Historically radio astronomy held a rather modest place. Around 40-50 years ago it was thought that only a few objects in space would emit radio waves strong enough to be detected by receivers on Earth, thereby making it not profitable to build radio telescopes at all.
This conclusion was incorrect not because astronomers made mistakes with computing the numbers, but because the majority of sources had not yet been discovered. Now we know that all galaxies emit radio waves at some level, and that certain types of galaxies are powerful sources, the so-called radio galaxies. The strong radio emission is thought to be produced as a result of the violent process of material in-falling into the center onto supermassive black holes.
Even apart from the fascinating radio galaxies, radio astronomy is interesting because this particular color of light has the longest wavelengths, from millimeters to kilometers in size. The great benefit of such long wavelengths is that other telescopes that operate at the same wavelengths can be used contemporaneously to give an effective telescope size equal to the distance between the two telescopes!
This trick of ‘phasing’ the light can only work for radio telescopes, and allows us to see fine details of distant objects such as the accretion disks of the most powerful supermassive black holes in the centers of radio galaxies.
At the same time, there is the cost that the collecting area of the two telescopes involved is equal only to the meager sum of the area of the two dish receivers. This drawback allows only the strongest of radio signals to be detected. How can we discover the vast majority of the galaxies which are too faint to detect with current technology?

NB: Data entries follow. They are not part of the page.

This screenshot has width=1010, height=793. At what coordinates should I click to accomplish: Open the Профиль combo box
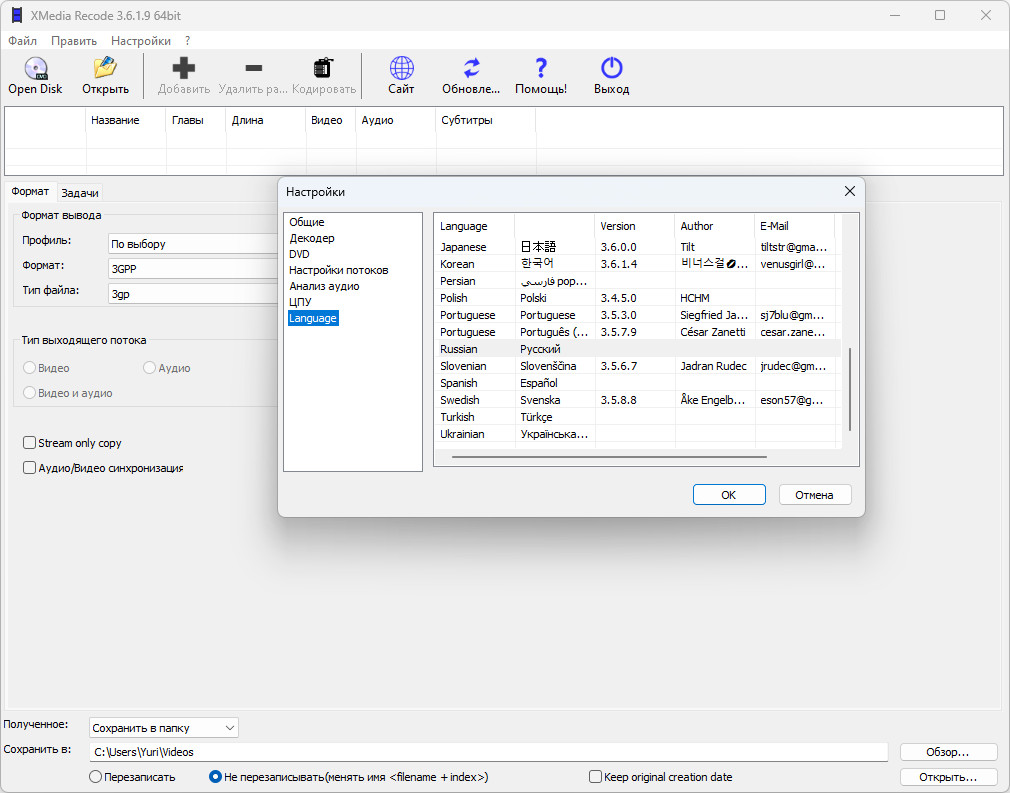(192, 243)
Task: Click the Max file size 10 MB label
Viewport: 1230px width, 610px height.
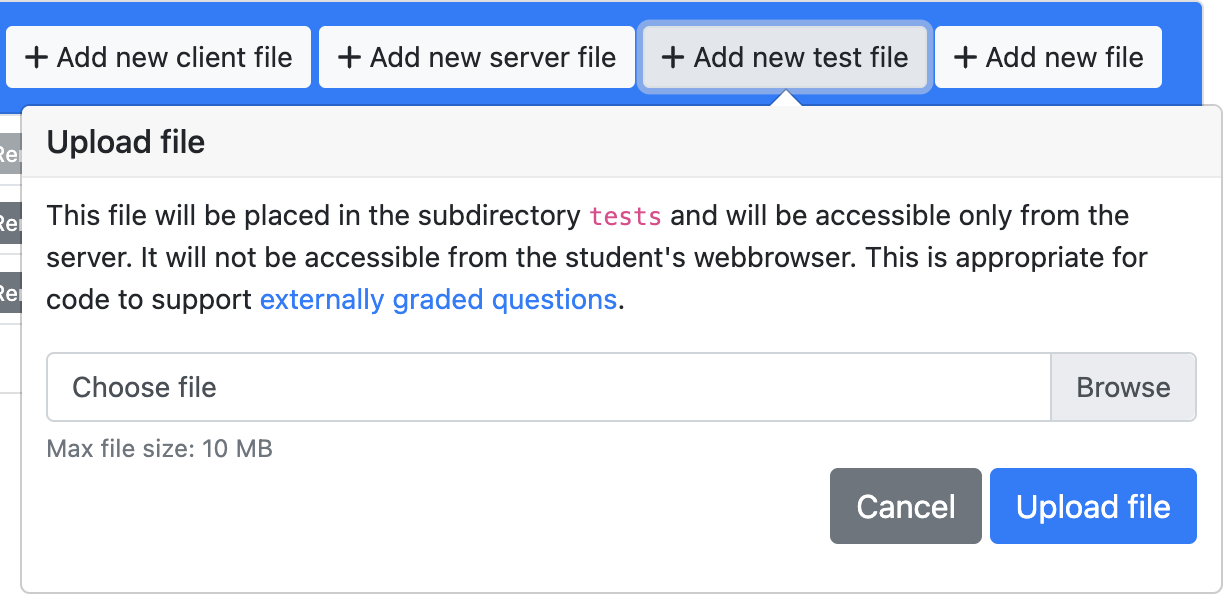Action: point(159,449)
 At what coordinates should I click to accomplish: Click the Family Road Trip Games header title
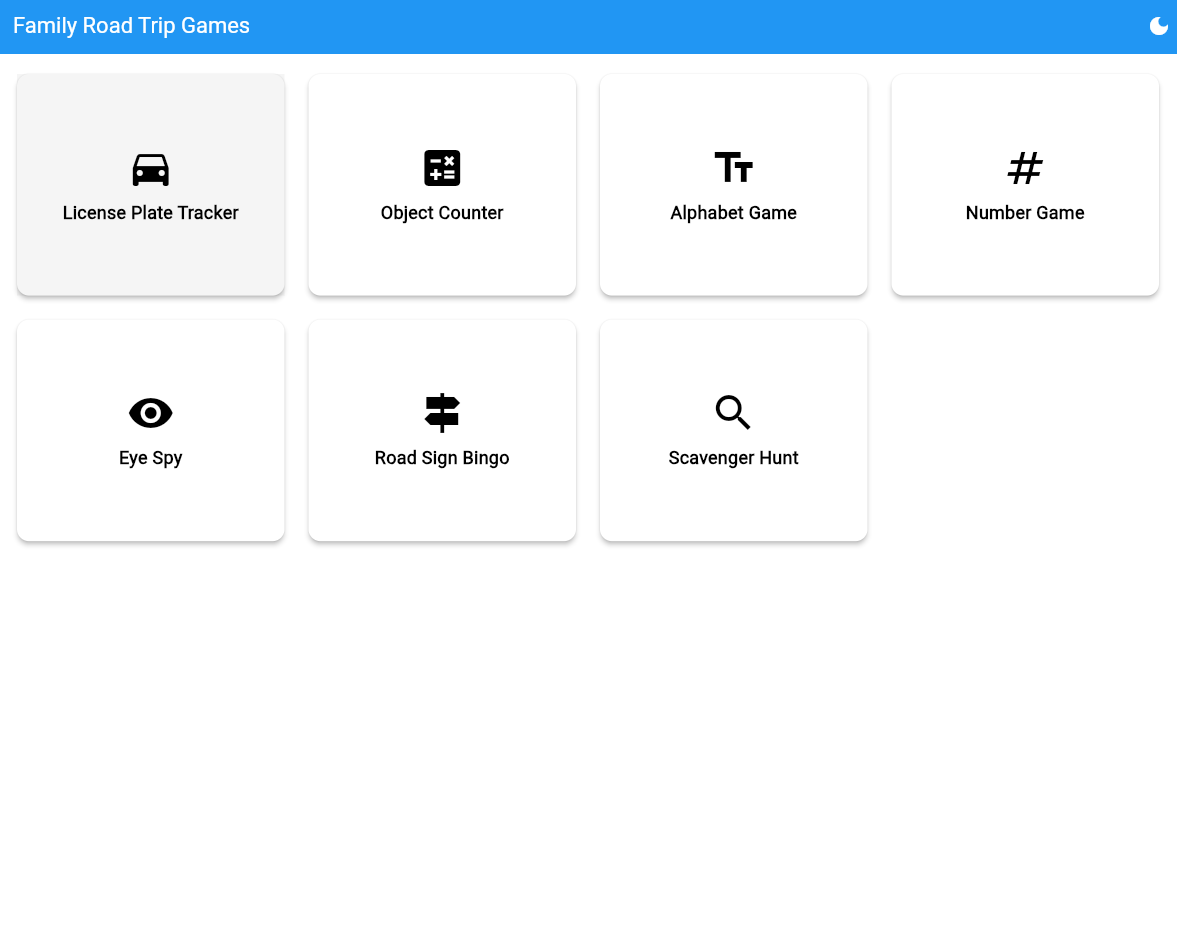[131, 26]
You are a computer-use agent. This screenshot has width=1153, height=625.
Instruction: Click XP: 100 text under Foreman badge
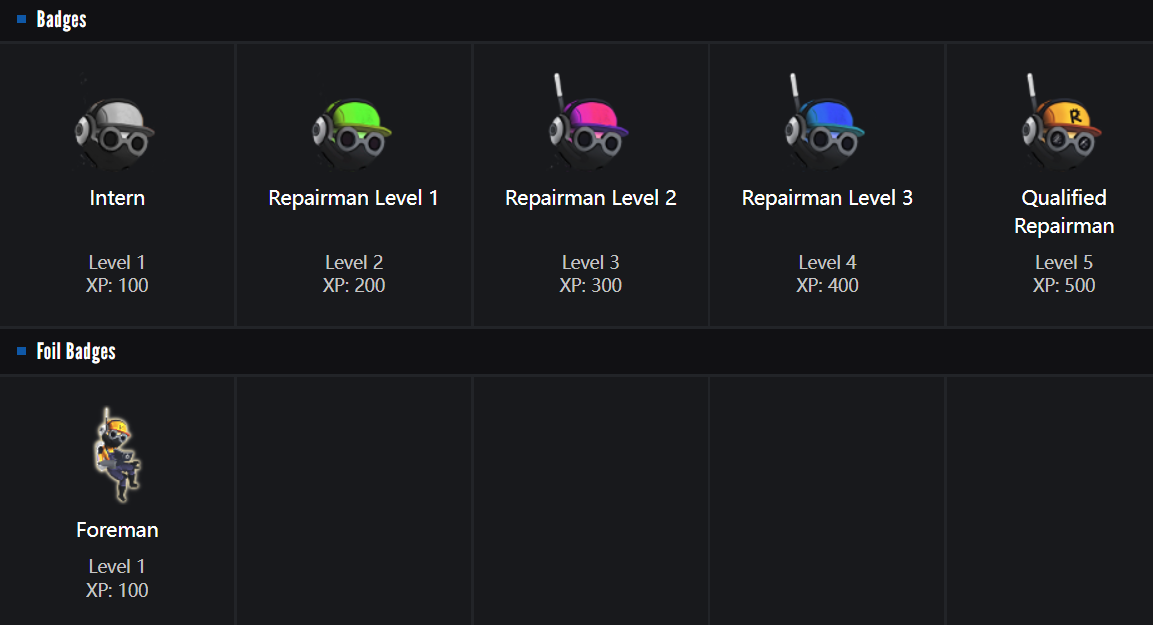coord(117,590)
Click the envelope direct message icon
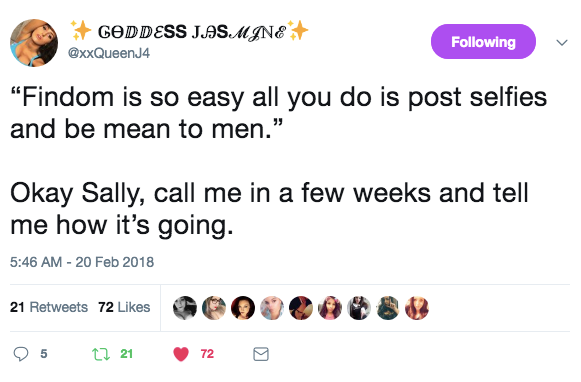Image resolution: width=581 pixels, height=382 pixels. click(261, 354)
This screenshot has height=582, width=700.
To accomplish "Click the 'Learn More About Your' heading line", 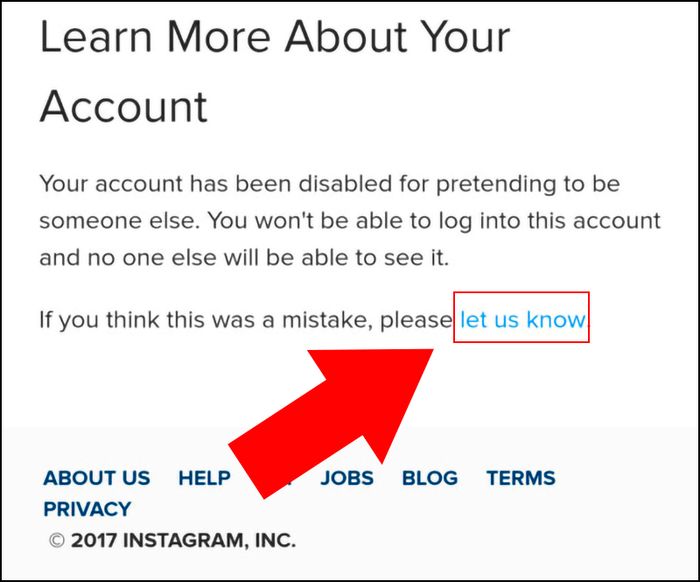I will coord(275,36).
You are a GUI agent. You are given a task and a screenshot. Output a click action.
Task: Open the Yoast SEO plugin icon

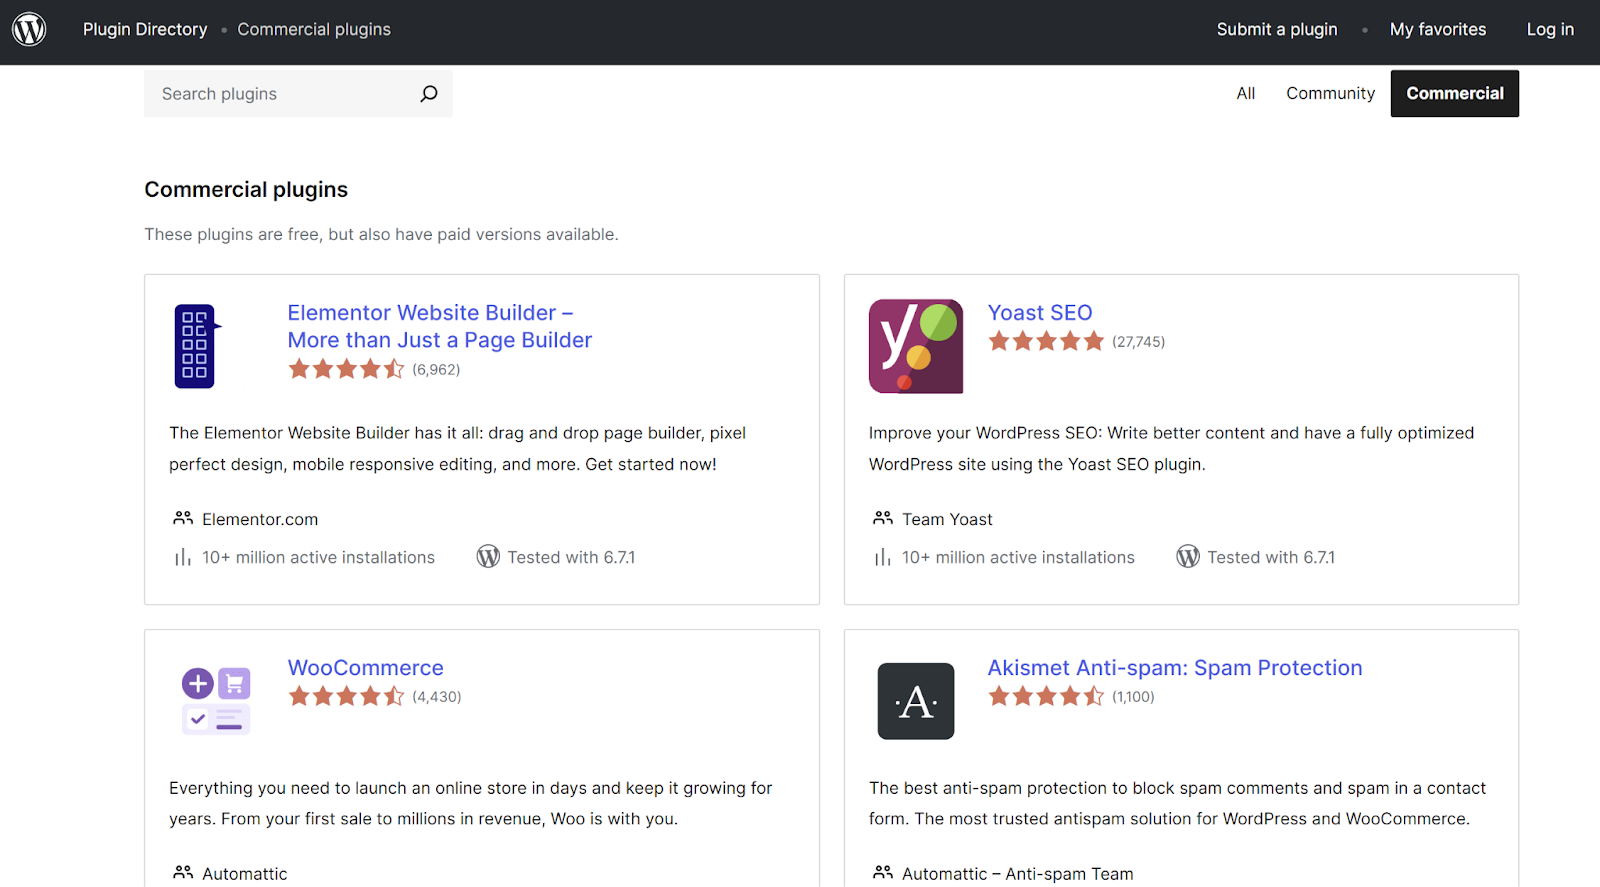tap(915, 346)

There is a massive project underway to build the “Square Kilometer Array” (SKA). SKA uses the trick of phasing the wavelengths detected by multiple radio receivers all observing the same object at the same. It gets past the problem that radio emitters in space tend to be faint by assembling a great many receivers into its array.
The SKA has 16 telescopes all working collectively at present, and by 2030 will consist of thousands of radio antennas spread out over a large distance extending from South Africa to Australia. With it, we should be able to detect the atomic element hydrogen present at the time the first stars were made in the universe.